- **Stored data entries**
= Beginning of Section =

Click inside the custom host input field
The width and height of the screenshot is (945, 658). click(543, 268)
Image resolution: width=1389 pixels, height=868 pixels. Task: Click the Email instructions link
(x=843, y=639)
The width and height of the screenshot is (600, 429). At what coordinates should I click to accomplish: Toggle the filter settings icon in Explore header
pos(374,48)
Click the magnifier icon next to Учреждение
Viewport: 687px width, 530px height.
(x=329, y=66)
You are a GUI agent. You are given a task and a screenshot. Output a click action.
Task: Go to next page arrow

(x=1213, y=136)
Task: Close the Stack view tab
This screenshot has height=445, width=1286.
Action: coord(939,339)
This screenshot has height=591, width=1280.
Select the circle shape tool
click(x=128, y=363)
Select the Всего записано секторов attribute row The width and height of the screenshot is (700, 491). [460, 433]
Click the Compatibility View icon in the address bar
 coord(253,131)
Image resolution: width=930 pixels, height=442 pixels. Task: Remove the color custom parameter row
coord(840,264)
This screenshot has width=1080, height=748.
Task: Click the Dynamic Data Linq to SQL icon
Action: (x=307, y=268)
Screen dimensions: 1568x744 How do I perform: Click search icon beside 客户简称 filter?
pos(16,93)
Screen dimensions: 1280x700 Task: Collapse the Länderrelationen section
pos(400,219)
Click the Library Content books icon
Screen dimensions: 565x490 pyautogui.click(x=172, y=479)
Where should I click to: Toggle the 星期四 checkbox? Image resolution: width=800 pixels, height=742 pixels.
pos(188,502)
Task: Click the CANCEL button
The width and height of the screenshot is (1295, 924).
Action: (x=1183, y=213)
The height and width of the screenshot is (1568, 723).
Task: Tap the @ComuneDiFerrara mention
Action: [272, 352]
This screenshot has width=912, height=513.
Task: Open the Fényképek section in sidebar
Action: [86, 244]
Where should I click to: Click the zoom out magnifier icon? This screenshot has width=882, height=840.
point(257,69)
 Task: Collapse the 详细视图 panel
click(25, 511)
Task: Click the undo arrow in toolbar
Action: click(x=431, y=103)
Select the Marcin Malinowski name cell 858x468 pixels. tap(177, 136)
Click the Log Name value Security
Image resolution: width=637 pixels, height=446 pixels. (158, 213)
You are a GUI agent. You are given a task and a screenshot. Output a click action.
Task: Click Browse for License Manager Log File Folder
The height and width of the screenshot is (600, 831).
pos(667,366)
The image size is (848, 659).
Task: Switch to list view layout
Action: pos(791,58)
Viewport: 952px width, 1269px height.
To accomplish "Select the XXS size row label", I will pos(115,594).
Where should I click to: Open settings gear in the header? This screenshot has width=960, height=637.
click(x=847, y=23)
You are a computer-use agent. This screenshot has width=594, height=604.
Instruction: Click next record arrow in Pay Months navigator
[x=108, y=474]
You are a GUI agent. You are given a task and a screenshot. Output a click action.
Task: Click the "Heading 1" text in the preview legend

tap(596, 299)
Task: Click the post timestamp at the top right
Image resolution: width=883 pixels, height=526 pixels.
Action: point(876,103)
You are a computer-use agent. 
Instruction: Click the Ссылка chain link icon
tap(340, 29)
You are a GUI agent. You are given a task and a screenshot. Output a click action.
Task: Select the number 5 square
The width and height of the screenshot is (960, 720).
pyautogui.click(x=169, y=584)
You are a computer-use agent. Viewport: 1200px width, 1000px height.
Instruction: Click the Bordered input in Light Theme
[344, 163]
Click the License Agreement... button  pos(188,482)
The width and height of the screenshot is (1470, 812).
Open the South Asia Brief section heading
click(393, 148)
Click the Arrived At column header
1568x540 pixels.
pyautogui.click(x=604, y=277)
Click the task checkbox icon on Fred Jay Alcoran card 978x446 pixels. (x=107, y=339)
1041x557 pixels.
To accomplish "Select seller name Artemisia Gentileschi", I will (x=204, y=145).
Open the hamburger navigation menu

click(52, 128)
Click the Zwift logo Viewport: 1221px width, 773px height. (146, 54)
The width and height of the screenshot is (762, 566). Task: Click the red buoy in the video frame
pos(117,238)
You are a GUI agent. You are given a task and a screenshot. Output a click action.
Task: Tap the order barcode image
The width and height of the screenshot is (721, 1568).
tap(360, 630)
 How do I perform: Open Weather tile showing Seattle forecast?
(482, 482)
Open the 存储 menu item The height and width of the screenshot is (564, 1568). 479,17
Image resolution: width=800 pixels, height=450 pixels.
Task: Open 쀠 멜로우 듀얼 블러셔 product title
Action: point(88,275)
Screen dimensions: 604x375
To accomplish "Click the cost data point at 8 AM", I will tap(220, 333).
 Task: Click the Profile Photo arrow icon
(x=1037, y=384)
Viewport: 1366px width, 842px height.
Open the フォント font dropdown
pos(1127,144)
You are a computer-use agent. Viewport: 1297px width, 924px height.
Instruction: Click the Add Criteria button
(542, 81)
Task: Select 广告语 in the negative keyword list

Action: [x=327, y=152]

= End of Section =

Search the entries for the string "computer" and collect each line that has it.

- **ANSWER BOX**
You are a computer-use agent. This screenshot has width=594, height=604.
You are a computer-use agent. 
You are a computer-use agent. Viewport: 1200px width, 1000px height.
You are a computer-use agent. Viewport: 1297px width, 924px height.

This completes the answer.